The reactions of these 15 patients to tilting are therefore the same as those of the subjects with no vestibular function, that is to say, they have lost those postural reactions to tiling which depend on labyrinthine stimulation (utricle and sacculus) and since their labyrinths are normal we must infer that the reactions are abolished because the reflex arcs are interrupted centrally by disease.
Finger and displacement (up, down, or laterally) with eyes closed for 15 seconds as studied by us in PD and ET requires an ability to “remember” the position of the limbs and fingers in space and to alter tone to overcome gravity. The alteration of tone depends upon an integration of proprioceptive impulses from the tendons, joints, and muscles with pyramidal and extrapyramidal motor systems in the CNS controlling the position of the limb and finger in space. The utricle, part of the vestibular system, contributes to the sense of “up” and “down.” The saccule may contribute to the sense of laterality (displacement of the limb and finger laterally or medially. Thus, we believe the proprioceptive as well as vestibular system play a role, and a major role, in limb and finger displacement. At present we cannot separate the influence of the proprioceptive from the vestibular system. Similar observations were made by and conclusions drawn by Purdon Martin who studied limb and finger displacement in 69 of 130 patients (53%) and wrote [35].

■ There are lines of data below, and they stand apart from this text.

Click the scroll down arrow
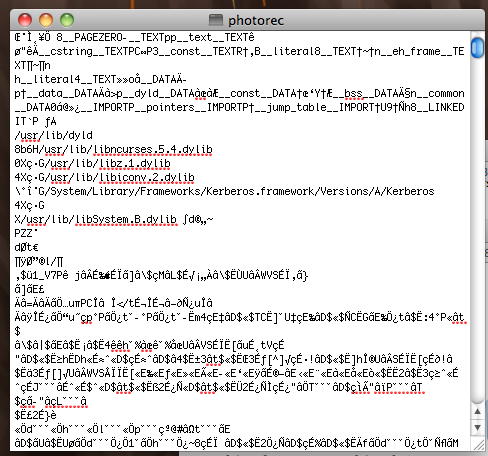Image resolution: width=488 pixels, height=456 pixels. pyautogui.click(x=477, y=427)
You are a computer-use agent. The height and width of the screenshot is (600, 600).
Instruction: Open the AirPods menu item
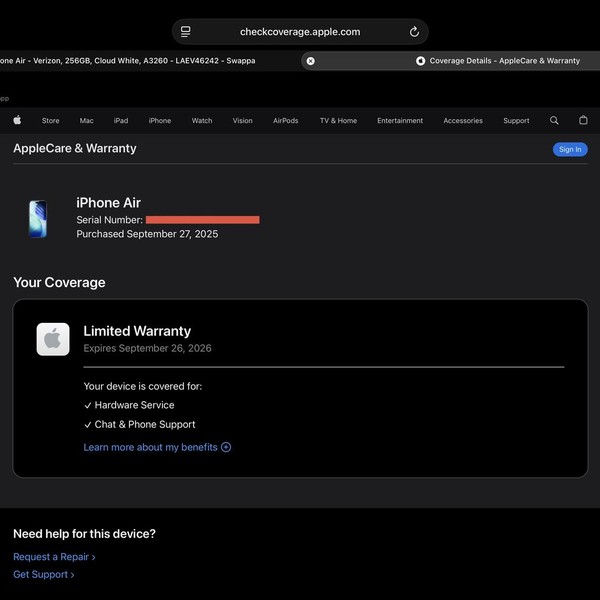(x=285, y=121)
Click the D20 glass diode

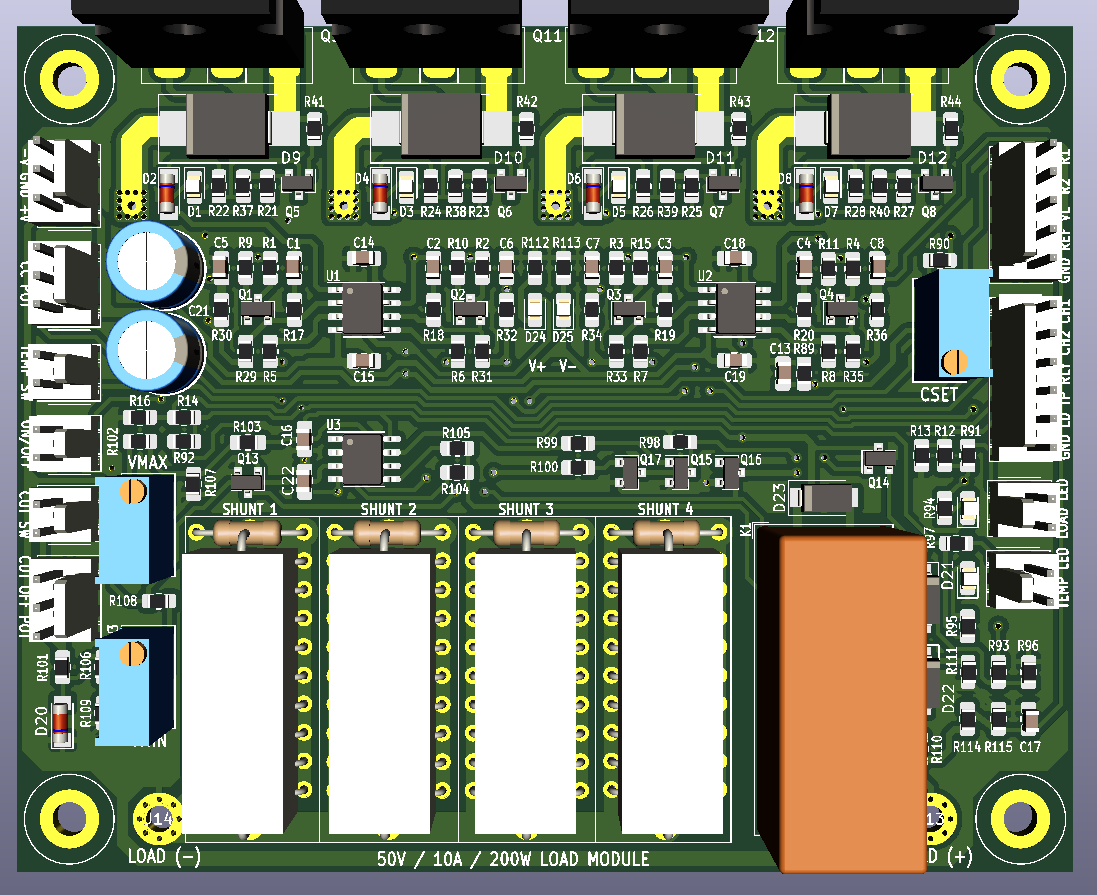pyautogui.click(x=61, y=720)
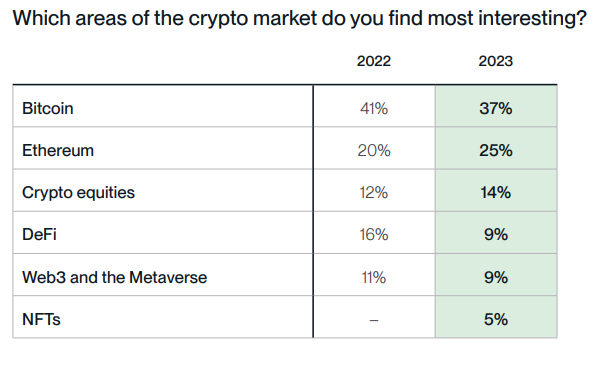Viewport: 598px width, 376px height.
Task: Click the NFTs row label
Action: [41, 319]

By far the most common disorder seen unilaterally or bilaterally in 69 patients is a failure to maintain posture of the arm (and fingers) to perform a simple action with the hand when the patient closes his eyes. If the patient is asked to touch alternately the tips of the examiner’s fore-fingers held… at the level of the of patient’s shoulder…he may continue to perform the movement quite well for several minutes, but if… he closes his eyes his arm and finger almost immediately falls away…There is no evidence that the failure is due to disorder of the sense of position…The observation shows that vision plays a part in postural fixation of the upper limb…In cases of cerebellar disease (a surrogate for ET) there is an impairment of postural fixation which permits the limb to sway during a movement but closing the eyes does not aggravate these faults and does not cause the limb to fall away.
We, like Purdon Martin, have demonstrated, in the upper limbs, impairment in proprioception. We, like Purdon Martin, also believe in impairment in vestibular function, especially in of the utricle, the part of the vestibular apparatus that monitors and responds to gravity. Although we have not demonstrated it specifically, we believe, like Purdon Martin and others, of similar impairments in proprioception (and vestibular function) in the lower limbs [27, 31-33].
Postural instability, with falls, is a relatively late occurrence in the course of PD, and usually does not respond to dopaminergic drugs [3,26,30]. Postural instability and falls may respond, in part, to cholinomimetic [30], noradrenergic drugs, or serotonergic drugs. In the absence of specific and detailed knowledge of the pharmacology of the proprioceptive and vestibular systems, a main focus will continue to be on educating and gait and balance training. The training should focus on correcting the sensory deficits emphasized in this review: impaired proprioception and vestibular function.